Una nuova prospettiva sui bisogni umani e sull’amore

Sono passati 63 anni dalla pubblicazione del libro Motivation and Personality, dove Abrahm Maslow presentò l’universalmente nota “Piramide di Maslow” o “Hierarchy of Needs”, nella quale la scala dei bisogni dell’uomo è suddivisa in cinque livelli, dai più elementari ai più complessi.

Per chi non la conoscesse, l’idea interessante della piramide è che occorra soddisfare i bisogni fisiologici di base (mangiare, dormire) prima di sperimentare i bisogni dei livelli successivi (sicurezza, appartenenza, stima, autorelizzazione).

Questa piramide ha avuto per me una grande importanza nella crescita personale.

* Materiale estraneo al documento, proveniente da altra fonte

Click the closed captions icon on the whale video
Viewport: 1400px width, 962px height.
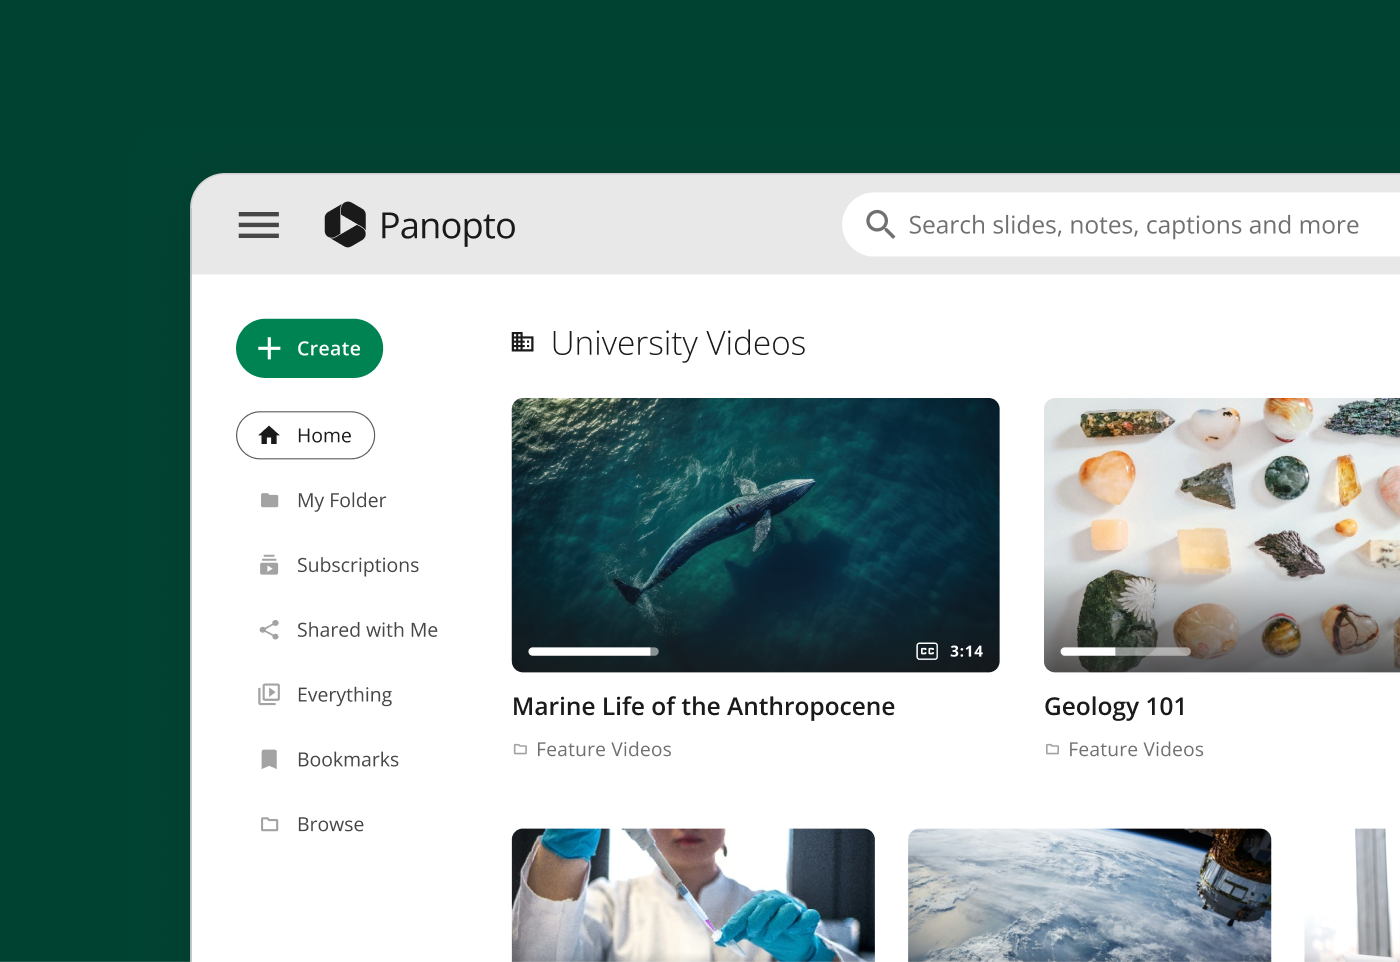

Ogni volta che ho affrontato un passo importante della mia vita, come il laurearmi, trovare il primo lavoro, l’andare a vivere via da casa, sposarmi, fare dei figli, ho sempre cercato di posizionarlo in un percorso verso la cima di questa piramide.

Tuttavia, ora che posso permettermi di guardare indietro con una visione abbastanza ampia di quella che sarà la mia vita, sento che questa piramide non è più in grado di rappresentare la mia crescita come avrei pensato.

Forse sono cambiato io, forse sono cambiati i tempi. La mia visione è che ci troviamo in un’epoca di benessere nella quale possiamo assumere che i bisogni di base siano dati per scontati e dove ci si sta accorgendo che la realizzazione personale in ambito lavorativo ed economico sia sopravvalutata.

Per rendere conto di questo cambiamento sia a livello personale che nella percezione di come siano cambiati i tempi, vi propongo questa piramide alternativa a quella di Maslow, che spero possa essere da guida per la crescita personale quanto lo è stata per me quella del molto più illustre psicologo statunitense del secolo scorso.

In questa schema dei bisogni vale sempre l’ottima intuizione di Maslow che i bisogni cambino man mano che vengono soddisfatti: sulla vetta non troviamo tuttavia l’autorealizzazione: l’autorealizzazione viene anzi spostata al gradino più basso, come fondamento dei gradini successivi.

L’autorealizzazione (self) è infatti la prima necessità nel percorso di crescita: trovare la nostra identità, giocando, esplorando, studiando, mettendosi alla prova con il lavoro, cercando di capire cosa vogliamo fare della nostra vita e a cosa siamo destinati.

Solo una volta trovata una piena consapevolezza di noi stessi sentiamo la necessità di una situazione diversa (family/friends), nella quale non siamo più concentrati soltanto su noi stessi, ma scopriamo pienamente quanto sia grandioso il donarsi pienamente agli altri, trovare qualcuno per cui valga la pena di morire. Questa affermazione, che può sembrare un po’ eccessiva, rende conto molto bene di quella che è una fortissima motivazione verso la vetta del nostro percorso di vita:

sopravvivere

sopravvivere inteso non come evitare di essere spazzati via prematuramente da una guerra o da una malattia, e tantomeno vivere senza alcuna motivazione, ma sfuggire all’impietoso trascorrere del tempo e, in modo definitivo, alla morte.
All’interno della famiglia il nostro io si diluisce progressivamente in altre persone, dal partner, ai figli, agli amici che consideriamo parte di una famiglia che eventualmente non realizziamo in termini canonici. Diluire significa trasferire il meglio di quello che siamo alle persone più care perché siano loro a farci sopravvivere e siano eventualmente in grado di fare fluire il nostro essere alle generazioni successive. Possiamo chiamare questo bisogno come il “donare il nostro essere alle persone più care”: in una sola parola, “amare”.

E forse questa può essere anche una diversa prospettiva sull’amore, che scopriamo non essere soltanto donare, ma anche per l’appunto sopravvivere. Da questo punto di vista infatti anche l’amore completo e disinteressato una motivazione ce l’ha sempre:

“amo te perché voglio sopravvivere in te”

Personalmente sento di essere arrivato qui: a non sentire più il bisogno di sopravvivere, perché i miei figli, che come ogni padre amo più di ogni altra cosa, hanno ormai un’età nella quale non credo avranno modo di dimenticarsi di me, anche senza l’aiuto della tecnologia, che forse non durerà quanto il loro ricordo.

L’aver soddisfatto questo bisogno mi affaccia sul terzo gradino, al quale ho dato soltanto un nome (others) e del quale ho già formulato un’idea ancora piuttosto vaga: non mi sento tuttavia in grado di raccontarvela ora, per non fare l’errore ormai molto comune di presentarsi come esperti di materie che conosciamo soltanto in modo molto superficiale.

Spero di poter ritrovare questo post tra qualche anno e poterlo completare.